— Exercise instructions —
Transcribe, word for word and without additions, each line below from the one containing "Task: Click 一键购买 button" through the one containing "The image size is (1800, 1000).", both ends included.

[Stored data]
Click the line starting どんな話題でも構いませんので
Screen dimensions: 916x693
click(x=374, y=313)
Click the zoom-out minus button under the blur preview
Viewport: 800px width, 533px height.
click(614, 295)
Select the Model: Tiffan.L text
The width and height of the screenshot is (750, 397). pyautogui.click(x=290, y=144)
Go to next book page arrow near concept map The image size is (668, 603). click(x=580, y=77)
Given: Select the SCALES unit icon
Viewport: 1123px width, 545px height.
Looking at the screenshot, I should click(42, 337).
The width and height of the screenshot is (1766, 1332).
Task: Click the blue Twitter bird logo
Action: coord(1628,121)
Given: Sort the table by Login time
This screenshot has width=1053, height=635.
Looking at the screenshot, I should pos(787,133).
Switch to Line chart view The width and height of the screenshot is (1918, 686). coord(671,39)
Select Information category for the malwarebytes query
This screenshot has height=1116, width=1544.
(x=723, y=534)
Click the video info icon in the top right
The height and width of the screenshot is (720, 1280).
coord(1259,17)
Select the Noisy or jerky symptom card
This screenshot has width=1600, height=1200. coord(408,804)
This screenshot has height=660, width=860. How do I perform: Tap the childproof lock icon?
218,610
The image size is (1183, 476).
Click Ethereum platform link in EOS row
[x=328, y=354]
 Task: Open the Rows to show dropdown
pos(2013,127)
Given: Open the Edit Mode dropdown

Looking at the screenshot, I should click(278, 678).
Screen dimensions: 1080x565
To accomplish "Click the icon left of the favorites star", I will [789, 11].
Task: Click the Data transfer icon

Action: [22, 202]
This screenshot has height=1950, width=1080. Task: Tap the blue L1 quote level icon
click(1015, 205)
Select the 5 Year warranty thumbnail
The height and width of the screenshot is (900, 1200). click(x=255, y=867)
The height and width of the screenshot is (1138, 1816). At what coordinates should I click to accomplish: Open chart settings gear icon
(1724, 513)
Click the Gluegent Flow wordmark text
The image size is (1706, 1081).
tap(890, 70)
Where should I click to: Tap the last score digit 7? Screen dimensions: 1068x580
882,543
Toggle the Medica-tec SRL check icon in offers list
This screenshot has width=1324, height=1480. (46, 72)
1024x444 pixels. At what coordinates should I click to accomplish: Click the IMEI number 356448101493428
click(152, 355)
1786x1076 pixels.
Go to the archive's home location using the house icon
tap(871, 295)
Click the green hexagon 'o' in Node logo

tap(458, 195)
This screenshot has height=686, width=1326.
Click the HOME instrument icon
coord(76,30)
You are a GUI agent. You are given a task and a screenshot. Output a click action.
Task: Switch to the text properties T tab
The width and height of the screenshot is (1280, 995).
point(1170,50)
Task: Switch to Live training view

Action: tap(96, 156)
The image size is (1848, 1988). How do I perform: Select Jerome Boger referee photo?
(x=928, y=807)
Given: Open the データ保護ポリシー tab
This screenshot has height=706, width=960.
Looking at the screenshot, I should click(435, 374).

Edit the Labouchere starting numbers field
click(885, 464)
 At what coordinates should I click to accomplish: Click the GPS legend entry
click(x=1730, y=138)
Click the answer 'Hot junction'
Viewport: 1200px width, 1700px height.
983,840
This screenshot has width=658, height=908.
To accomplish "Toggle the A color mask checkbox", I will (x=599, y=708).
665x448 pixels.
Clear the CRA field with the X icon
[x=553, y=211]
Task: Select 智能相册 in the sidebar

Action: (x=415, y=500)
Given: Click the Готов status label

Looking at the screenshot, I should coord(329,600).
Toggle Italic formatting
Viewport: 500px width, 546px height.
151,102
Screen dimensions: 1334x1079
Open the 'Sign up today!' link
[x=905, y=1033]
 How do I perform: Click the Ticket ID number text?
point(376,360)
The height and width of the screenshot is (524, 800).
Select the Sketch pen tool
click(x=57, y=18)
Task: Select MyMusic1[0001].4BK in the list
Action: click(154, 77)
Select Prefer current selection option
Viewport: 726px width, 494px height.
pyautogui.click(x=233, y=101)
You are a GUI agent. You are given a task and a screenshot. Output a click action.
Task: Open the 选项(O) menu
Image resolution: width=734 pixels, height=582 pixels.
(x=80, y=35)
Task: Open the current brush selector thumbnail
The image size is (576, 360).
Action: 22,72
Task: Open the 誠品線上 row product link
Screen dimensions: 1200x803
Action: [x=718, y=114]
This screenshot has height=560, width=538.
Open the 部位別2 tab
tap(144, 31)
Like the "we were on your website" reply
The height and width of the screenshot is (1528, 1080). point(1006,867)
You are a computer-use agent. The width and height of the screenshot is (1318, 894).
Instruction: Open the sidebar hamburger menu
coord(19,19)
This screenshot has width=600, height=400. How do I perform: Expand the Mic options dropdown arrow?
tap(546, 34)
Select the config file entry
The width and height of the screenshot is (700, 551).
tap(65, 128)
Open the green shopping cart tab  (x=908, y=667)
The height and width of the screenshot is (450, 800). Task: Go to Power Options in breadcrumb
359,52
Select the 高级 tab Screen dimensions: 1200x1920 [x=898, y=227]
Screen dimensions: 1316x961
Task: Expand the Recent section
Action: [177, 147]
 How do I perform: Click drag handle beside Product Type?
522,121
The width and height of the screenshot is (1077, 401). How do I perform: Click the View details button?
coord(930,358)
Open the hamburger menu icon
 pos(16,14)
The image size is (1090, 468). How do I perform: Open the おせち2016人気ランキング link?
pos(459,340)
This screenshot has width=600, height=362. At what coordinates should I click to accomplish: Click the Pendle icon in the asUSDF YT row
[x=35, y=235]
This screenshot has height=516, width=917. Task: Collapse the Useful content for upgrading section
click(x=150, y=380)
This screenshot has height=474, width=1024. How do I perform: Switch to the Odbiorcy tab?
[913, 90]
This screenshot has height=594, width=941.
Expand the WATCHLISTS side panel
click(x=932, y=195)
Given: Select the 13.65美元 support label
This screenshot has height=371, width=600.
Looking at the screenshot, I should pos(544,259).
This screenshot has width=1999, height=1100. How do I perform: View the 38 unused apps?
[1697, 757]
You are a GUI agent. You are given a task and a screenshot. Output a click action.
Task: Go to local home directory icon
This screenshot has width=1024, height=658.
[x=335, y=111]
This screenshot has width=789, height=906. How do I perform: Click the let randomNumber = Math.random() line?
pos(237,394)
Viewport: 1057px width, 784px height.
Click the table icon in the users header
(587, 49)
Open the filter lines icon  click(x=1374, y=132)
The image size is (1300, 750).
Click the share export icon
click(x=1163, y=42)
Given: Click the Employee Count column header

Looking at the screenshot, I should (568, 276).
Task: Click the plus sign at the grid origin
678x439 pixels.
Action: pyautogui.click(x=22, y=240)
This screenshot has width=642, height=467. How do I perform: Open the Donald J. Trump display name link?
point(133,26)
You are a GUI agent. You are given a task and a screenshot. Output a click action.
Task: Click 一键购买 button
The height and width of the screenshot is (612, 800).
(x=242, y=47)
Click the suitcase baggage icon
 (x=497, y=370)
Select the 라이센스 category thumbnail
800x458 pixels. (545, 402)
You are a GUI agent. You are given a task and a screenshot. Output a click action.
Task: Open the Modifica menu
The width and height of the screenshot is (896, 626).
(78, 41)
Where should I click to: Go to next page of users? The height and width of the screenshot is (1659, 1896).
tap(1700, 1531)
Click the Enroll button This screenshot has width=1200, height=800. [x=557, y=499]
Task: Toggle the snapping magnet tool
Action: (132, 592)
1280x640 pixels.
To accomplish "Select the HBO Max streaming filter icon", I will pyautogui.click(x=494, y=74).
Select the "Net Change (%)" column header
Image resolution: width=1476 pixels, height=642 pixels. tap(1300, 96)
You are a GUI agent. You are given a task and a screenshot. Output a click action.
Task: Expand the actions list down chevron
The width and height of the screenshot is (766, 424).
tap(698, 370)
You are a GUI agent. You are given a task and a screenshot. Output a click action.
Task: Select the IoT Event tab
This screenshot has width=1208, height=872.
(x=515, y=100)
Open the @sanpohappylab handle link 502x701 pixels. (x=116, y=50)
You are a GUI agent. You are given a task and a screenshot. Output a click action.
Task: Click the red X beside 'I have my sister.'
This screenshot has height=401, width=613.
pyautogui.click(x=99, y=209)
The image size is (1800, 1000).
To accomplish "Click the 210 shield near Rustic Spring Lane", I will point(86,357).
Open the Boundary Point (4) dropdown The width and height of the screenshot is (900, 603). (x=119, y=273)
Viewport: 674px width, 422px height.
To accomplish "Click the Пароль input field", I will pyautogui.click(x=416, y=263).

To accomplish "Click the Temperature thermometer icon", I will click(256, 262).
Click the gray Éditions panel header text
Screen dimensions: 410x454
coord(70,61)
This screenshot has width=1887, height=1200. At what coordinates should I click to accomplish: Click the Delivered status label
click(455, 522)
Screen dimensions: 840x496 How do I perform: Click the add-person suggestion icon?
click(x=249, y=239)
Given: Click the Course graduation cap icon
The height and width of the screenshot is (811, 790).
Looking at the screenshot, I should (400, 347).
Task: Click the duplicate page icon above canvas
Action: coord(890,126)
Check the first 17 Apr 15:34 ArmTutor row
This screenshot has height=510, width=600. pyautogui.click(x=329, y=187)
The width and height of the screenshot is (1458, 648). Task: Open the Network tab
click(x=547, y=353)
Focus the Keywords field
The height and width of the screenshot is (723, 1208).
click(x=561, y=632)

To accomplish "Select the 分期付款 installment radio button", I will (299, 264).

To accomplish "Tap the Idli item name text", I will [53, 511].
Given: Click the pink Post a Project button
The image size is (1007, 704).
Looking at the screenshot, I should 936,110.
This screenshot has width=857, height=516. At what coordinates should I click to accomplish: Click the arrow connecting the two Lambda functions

— Exercise solution —
Task: Click 一键购买 button
The height and width of the screenshot is (612, 800).
(x=242, y=47)
Click the suitcase baggage icon
 (x=497, y=370)
Select the 라이센스 category thumbnail
800x458 pixels. (545, 402)
You are a GUI agent. You are given a task and a screenshot. Output a click action.
Task: Open the Modifica menu
The width and height of the screenshot is (896, 626).
(78, 41)
Where should I click to: Go to next page of users? The height and width of the screenshot is (1659, 1896).
tap(1700, 1531)
Click the Enroll button This screenshot has width=1200, height=800. [x=557, y=499]
Task: Toggle the snapping magnet tool
Action: (132, 592)
1280x640 pixels.
To accomplish "Select the HBO Max streaming filter icon", I will pyautogui.click(x=494, y=74).
Select the "Net Change (%)" column header
Image resolution: width=1476 pixels, height=642 pixels. tap(1300, 96)
You are a GUI agent. You are given a task and a screenshot. Output a click action.
Task: Expand the actions list down chevron
The width and height of the screenshot is (766, 424).
tap(698, 370)
You are a GUI agent. You are given a task and a screenshot. Output a click action.
Task: Select the IoT Event tab
This screenshot has width=1208, height=872.
(x=515, y=100)
Open the @sanpohappylab handle link 502x701 pixels. (x=116, y=50)
You are a GUI agent. You are given a task and a screenshot. Output a click action.
Task: Click the red X beside 'I have my sister.'
This screenshot has height=401, width=613.
pyautogui.click(x=99, y=209)
The image size is (1800, 1000).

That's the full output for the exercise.